In an interview Monday with National Public Radio, President Barack Obama excoriated GOP efforts to defund his signature health care law, and made it clear that Republican leaders are wasting their time if they think he will negotiate over that or the debt ceiling.
NPR's Steve Inskeep asked Obama what he could offer as a way to avoid a government shutdown, which at the time of the interview was about half a day away.
“Steve, when you say, ‘What can I offer?' — I shouldn't have to offer anything,” Obama said. “They're not doing me a favor by paying for things that they have already approved for the government to do.”

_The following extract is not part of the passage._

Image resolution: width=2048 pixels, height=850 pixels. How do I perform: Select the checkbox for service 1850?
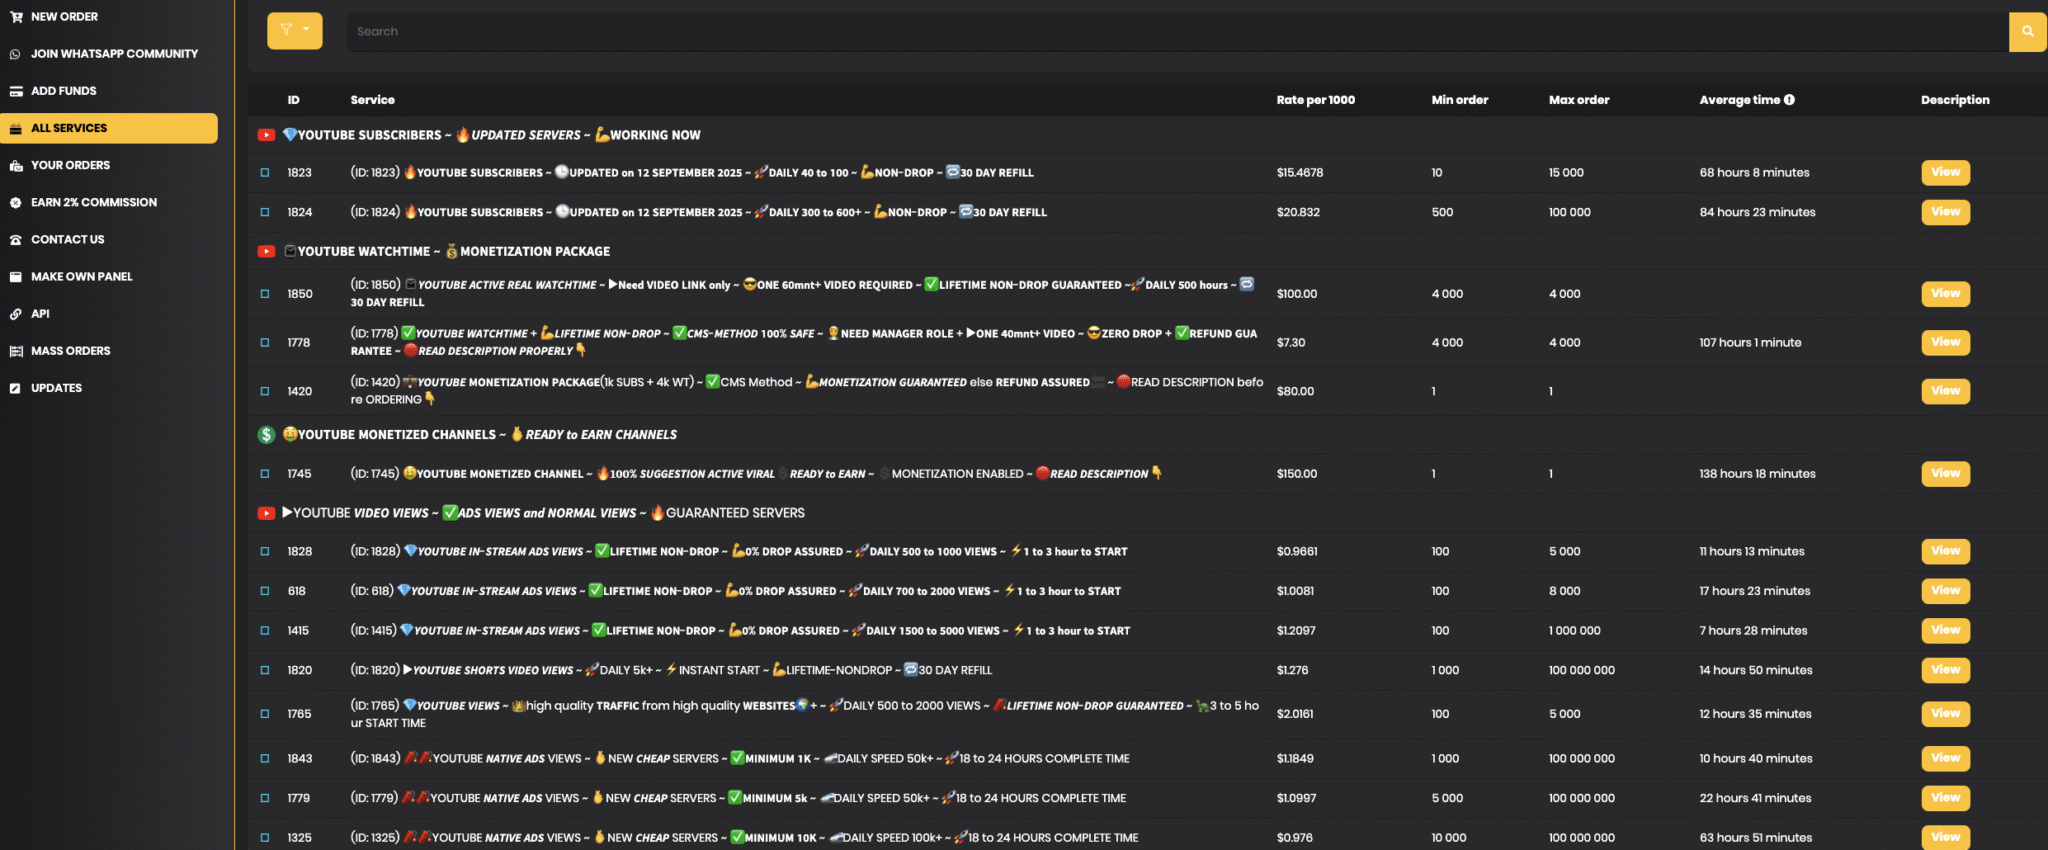(265, 294)
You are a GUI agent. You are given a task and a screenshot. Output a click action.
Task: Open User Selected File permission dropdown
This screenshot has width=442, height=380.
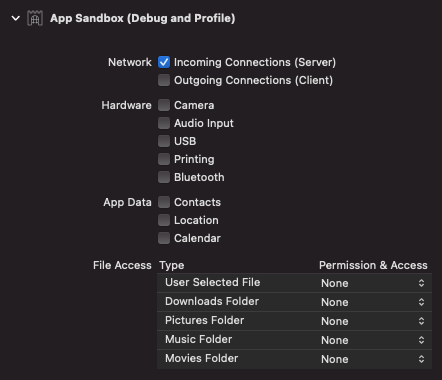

He went on to say he is willing to talk to both political parties about “how we shape a budget that is investing in things like early childhood education, rebuilding our roads and bridges and putting people back to work, growing our economy, making sure that we've got the research and development we need to stay at the cutting edge and that deals with some of our long-term debt issues.”
In other words, Obama's happy to discuss all parts of his progressive, high-spending agenda. Anything other than that doesn't really interest him.
Oct. 17 is the date by which Congress must raise the federal borrowing limit. If the debt ceiling is reached and the country risks going into default, Inskeep asked, “you absolutely will not negotiate, even in that circumstance?” Obama: “Absolutely, I will not negotiate.”
We wrote this week that Republicans in Congress stand to gain in the long run if they show a willingness to give once in a while on issues of the day, instead of placing ideology above all else as some factions within the party would prefer. It's worth noting that Obama, clearly, can make it mighty difficult to get in the giving mood.